Nitty suggestion: call it -rpckeepalive with default value 1.

@gmaxwell gmaxwell changed the title Add a -disablerpckeepalive to disable RPC HTTP persistent connections. Add a -rpckeepalive to control RPC use of HTTP persistent connections. Jan 14, 2015
@gmaxwell
Copy link
Contributor Author

Fair enough.

@jonasschnelli
Copy link
Contributor

Somehow related to #5526.

@laanwj
Copy link
Member

laanwj commented Jan 14, 2015

Is there any practical advantage to having http keep-alive support in Bitcoin Core?
e.g. the "pipeline a lot of requests" case we already support RPC batching.
RPC is meant as a local mechanism, so any latency for setting up a new TCP connection will be dwarfed by, say, parsing overhead.

Looks like something that is reasonably hard to handle right in client libraries, although OTOH they could just send a Connection: close header.

On the server side, a well-behaved implementation would disconnect if no new request comes in after ~15 seconds. Which we don't.
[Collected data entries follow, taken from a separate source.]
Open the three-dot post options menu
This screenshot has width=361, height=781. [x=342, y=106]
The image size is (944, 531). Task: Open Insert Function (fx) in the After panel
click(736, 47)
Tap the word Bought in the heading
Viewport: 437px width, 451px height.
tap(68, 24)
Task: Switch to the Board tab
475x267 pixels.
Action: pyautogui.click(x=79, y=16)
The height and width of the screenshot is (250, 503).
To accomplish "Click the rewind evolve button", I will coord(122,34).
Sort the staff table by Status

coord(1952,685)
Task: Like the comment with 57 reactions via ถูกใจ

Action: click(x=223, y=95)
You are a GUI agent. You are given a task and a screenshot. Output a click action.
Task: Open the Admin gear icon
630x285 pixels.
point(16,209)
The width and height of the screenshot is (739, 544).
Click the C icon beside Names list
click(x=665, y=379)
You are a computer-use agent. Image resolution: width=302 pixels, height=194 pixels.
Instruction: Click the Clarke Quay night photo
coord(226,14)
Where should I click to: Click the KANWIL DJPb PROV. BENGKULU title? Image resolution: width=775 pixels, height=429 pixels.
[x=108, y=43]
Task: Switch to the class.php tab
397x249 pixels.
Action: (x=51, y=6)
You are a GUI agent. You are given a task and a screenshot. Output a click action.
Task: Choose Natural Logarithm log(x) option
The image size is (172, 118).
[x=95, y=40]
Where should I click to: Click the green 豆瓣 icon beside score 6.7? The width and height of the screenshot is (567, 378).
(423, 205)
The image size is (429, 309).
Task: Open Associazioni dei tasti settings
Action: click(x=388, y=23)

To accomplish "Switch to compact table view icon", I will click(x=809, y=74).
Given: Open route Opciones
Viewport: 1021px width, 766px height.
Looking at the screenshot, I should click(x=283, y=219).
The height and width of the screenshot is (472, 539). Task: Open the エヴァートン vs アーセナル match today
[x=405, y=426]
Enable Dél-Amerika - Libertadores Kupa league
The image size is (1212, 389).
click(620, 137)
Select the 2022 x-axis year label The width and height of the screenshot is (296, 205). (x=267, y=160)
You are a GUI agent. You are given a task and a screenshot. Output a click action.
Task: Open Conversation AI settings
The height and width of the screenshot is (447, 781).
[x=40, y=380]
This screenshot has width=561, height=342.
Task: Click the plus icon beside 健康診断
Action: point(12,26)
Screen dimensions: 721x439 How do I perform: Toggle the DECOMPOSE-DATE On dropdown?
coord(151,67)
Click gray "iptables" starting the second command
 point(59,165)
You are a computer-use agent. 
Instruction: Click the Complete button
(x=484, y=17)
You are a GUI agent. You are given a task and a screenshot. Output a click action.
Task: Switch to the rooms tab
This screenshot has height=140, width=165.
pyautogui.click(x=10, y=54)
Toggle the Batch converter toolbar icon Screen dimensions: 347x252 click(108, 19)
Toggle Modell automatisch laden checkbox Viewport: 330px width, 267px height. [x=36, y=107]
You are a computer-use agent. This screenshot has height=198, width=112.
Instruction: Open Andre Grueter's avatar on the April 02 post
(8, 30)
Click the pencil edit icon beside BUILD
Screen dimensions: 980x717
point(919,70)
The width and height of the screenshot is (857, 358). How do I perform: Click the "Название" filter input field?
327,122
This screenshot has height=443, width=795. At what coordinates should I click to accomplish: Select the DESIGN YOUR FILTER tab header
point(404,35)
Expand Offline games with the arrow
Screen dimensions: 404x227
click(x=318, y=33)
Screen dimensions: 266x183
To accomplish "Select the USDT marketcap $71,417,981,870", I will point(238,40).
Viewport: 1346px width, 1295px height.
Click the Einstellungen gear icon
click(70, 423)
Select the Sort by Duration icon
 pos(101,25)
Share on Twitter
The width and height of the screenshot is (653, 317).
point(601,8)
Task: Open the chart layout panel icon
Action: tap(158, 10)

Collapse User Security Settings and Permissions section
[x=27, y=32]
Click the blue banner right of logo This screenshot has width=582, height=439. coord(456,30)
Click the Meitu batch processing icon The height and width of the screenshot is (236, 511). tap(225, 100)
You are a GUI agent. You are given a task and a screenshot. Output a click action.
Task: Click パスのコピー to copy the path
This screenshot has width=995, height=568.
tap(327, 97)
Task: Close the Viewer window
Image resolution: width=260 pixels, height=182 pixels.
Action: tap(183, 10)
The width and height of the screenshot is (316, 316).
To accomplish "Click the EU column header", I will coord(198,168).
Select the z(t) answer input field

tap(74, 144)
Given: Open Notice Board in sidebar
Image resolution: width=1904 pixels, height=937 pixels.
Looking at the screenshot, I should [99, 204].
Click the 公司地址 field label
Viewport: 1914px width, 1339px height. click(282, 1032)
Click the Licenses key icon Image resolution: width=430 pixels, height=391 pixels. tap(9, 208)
Also taking #5526 into account: +1 for nuking this functionality (or at least disabling by default) for now.

@jonasschnelli
Copy link
Contributor

Because i recently analyzed the http behavior i allow myself to comment on this:
IMO the problem of blocking or say open connections from/to clients is the missing timeout implementation. Disabling http keep-alive option alone will not prevent from dead-and-open connection because the implementation currently uses the blocking getline(). If a malfunction client is not sending a valid http request, it can end up with a never closed connection until a restart of bitcoind.

But right, the keep-alive option is questionable. I assume most RPC connection are coming from localhost or LAN. IMO there is no big benefit of saving http overhead with keep-alive. Therefor i can ACK disabling keep-alive in general or over the flag.

But still there is a need for implementing a non-blocking way of handling connection with a proper http timeout according to #5526 (see @jgarzik info there).

@gmaxwell gmaxwell changed the title Add a -rpckeepalive to control RPC use of HTTP persistent connections. Add a -rpckeepalive and disable RPC use of HTTP persistent connections. Jan 14, 2015
@gmaxwell
Copy link
Contributor Author

Based on conversation with @laanwj I've switched this off by default. This is actually my preference; but I expected to be alone in the opinion that we should just shut it off until it works better, at least for 0.10.

@jonasschnelli
Copy link
Contributor

ACK
nit: you need to remove or rewrite the recently added rcp-test (httpbasics.py)

laanwj added a commit to laanwj/bitcoin that referenced this pull request Jan 14, 2015
@laanwj
Copy link
Member

laanwj commented Jan 14, 2015

@jonaschnelli Looks like the test framework has no easy way to pass extra arguments to bitcoind :(
Added it in https://github.com/laanwj/bitcoin/tree/2015_01_fix_tests_for_5655

@gmaxwell you can cherry-pick laanwj@4c65e99 to make this pass travis again

@jonasschnelli
Copy link
Contributor

@laanwj: test looks good but I would recommend to also add a tiny check if keep-alive is disabled when starting a node without the new arg.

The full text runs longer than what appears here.